Judgements

S.C. Anand vs Secretary, Deptt. Of Supply And … on 9 November, 1999

Central Administrative Tribunal – Delhi
S.C. Anand vs Secretary, Deptt. Of Supply And … on 9 November, 1999
Bench: V R Vice, S A Shanta


JUDGMENT

V. Rajagopala Reddy, Vice Chairman (J)

1. The applicant, who was working as Deputy Director (Inspection) in the office of the Director General, Supplies and Disposal (DGS&D for short) Bombay during the relevant period (since retired) challenges the order dated 15.1.92 (Annexure A-1) whereby he was awarded the penalty of censure and also prays for his promotion to the post of Director from the date when his juniors were promoted along with consequential benefits.

2. The facts leading to the passing of the above order are stated in brief as follows:

2.1 M/s Agro precision Implements Pvt. Ltd., Ahmedabad had applied to Director General, Supplies and Disposal for registration as an approved contractor. The application was sent to the Director of Inspection (DI for short) Bombay on 4.2.82. Some deficiencies were pointed out and the firm was asked to rectify the same. Accordingly the mistakes were rectified and the firm resubmitted the application. The department finally recommended consideration of the firm for registration for one year for concrete mixers. In the meantime, the DGS&D had floated a separate tender inquiry for supply of concrete mixers on rate contract. Five firms including the above firm quoted in response to the tender inquiry. The applicant, on consideration of necessary information, stated that the firm could be considered capable for manufacturing concrete mixer as per the tender inquiry requirements. The DI by his letter dated 14.10.82 asked the Inspecting Officer Ahmedabad for clarification on certain points. After the said firm had clarified on the points raised, the applicant by telegram dated 14.10.82, recommended the firm for rate contract for the supply of concrete mixers. It is, however, the case of the department that this telegram of the applicant was contrary to the note of the DI dated 29.10.82 wherein the Director has recorded that the firm might be recommended for price agreement. Departmental proceedings- were initiated against the applicant under Rule 14 of CCS (CCA) Rules in the proceedings dated 12.6.85 on the following article of charge:

“Shri S.C. Anand while functioning as Dy. Director of Inspection in the office of Director of Inspection, Bombay during the period 1982 committed grave misconduct inasmuch as he acted contrary to the orders dated 29.10.82 given by the Director of Inspection, Bombay on file No. CO/C&S/1688 and on his only recommended the firm M/s Agro Precision Implements Pvt. Ltd., Ahmedabad for award of Rate Contract for model 200 Type Concrete Mixers.

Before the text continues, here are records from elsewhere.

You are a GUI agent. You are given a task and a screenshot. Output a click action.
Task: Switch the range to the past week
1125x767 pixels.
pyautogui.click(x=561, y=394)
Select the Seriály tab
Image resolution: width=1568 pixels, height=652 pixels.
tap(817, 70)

Shri Anand by his aforesaid acts of commission and omission failed to maintain absolute integrity and devotion to duty and conducted himself in a manner unbecoming of a Government servant and contravened the provisions of Rule 3 (1) of the CCS (Conduct) Rules, 1964.”

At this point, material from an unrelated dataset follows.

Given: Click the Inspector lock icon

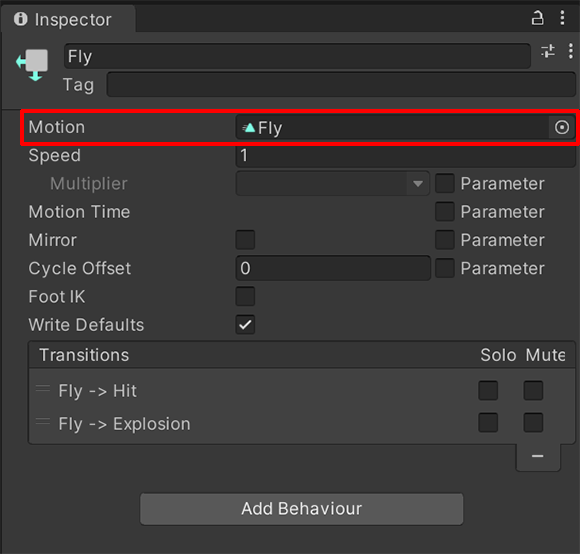Looking at the screenshot, I should point(537,18).
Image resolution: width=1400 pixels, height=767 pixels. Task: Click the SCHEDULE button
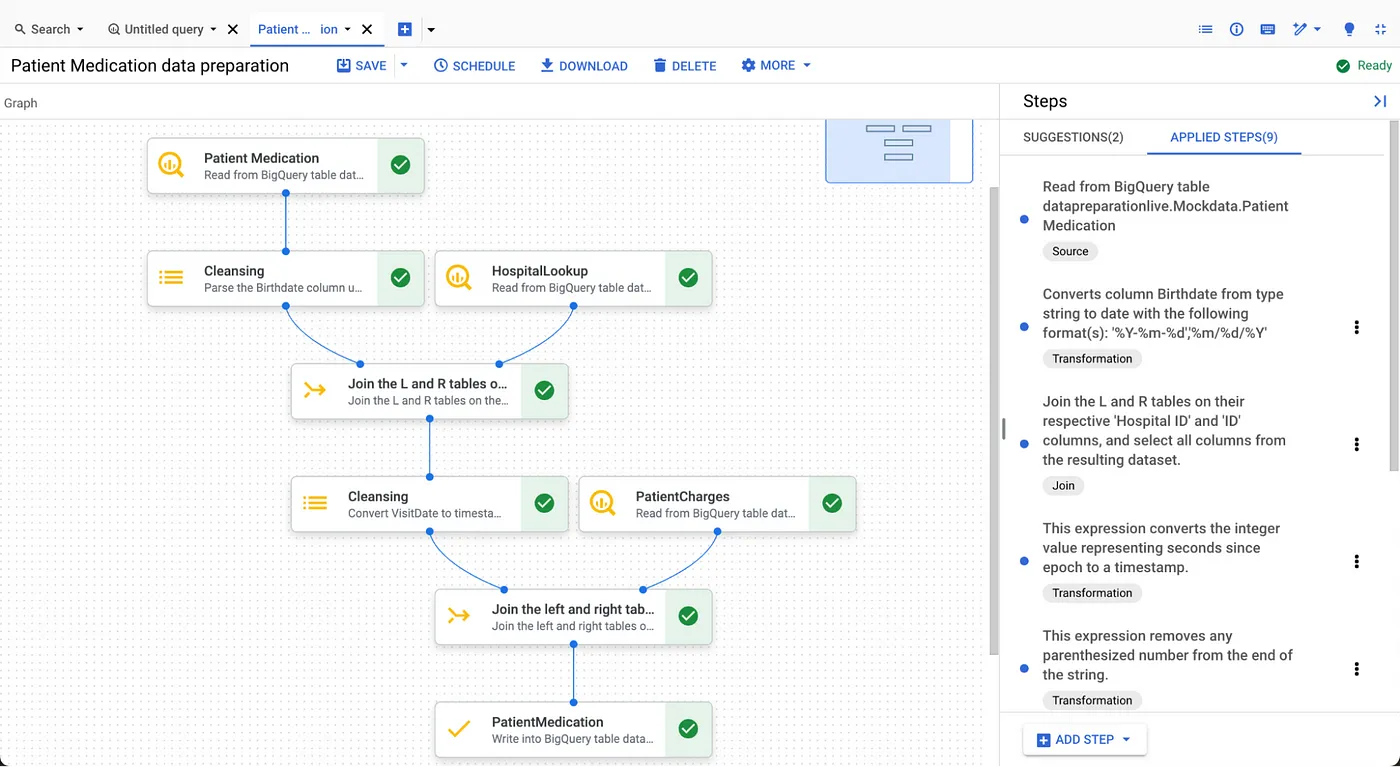pyautogui.click(x=474, y=65)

2.2. The applicant was asked to give his statement of defence and according to the applicant he had submitted his defence statement. However, as it was not brought on record it was treated as if there was no defence statement. An Enquiry Officer was appointed to conduct the enquiry. The enquiry officer examined certain witnesses on behalf of the prosecution as well as on the defence and on the basis of the evidence on record, arrived at the following findings:

“Findings.

(a) The charge that the C.O. acted contrary to the orders dated 29.10.1982 given by the D.I. Bombay in Ex. S-1 and of his own recommended the firm M/s. Agro Precision Implements Pvt. Ltd., Ahmedabad, for award of rate contract for Model 200 Type concrete mixers is partially established to the extent that the C.O. did pass orders for recommending the firm as stated above when the Director of Inspection was away on tour. However, the evidence available on record also indicate the following which may be construed as extenuating circumstances:

(i) The orders of the D.I. dated 29.10.1982 recommending the firm for price agreement appears to have been tentative or provisional in any case not final do not appear to be well reasoned. On the contrary, the notings of the C.O. on several occasions in the same file recommending the firm for rate contract appear to be more well-reasoned and based on facts.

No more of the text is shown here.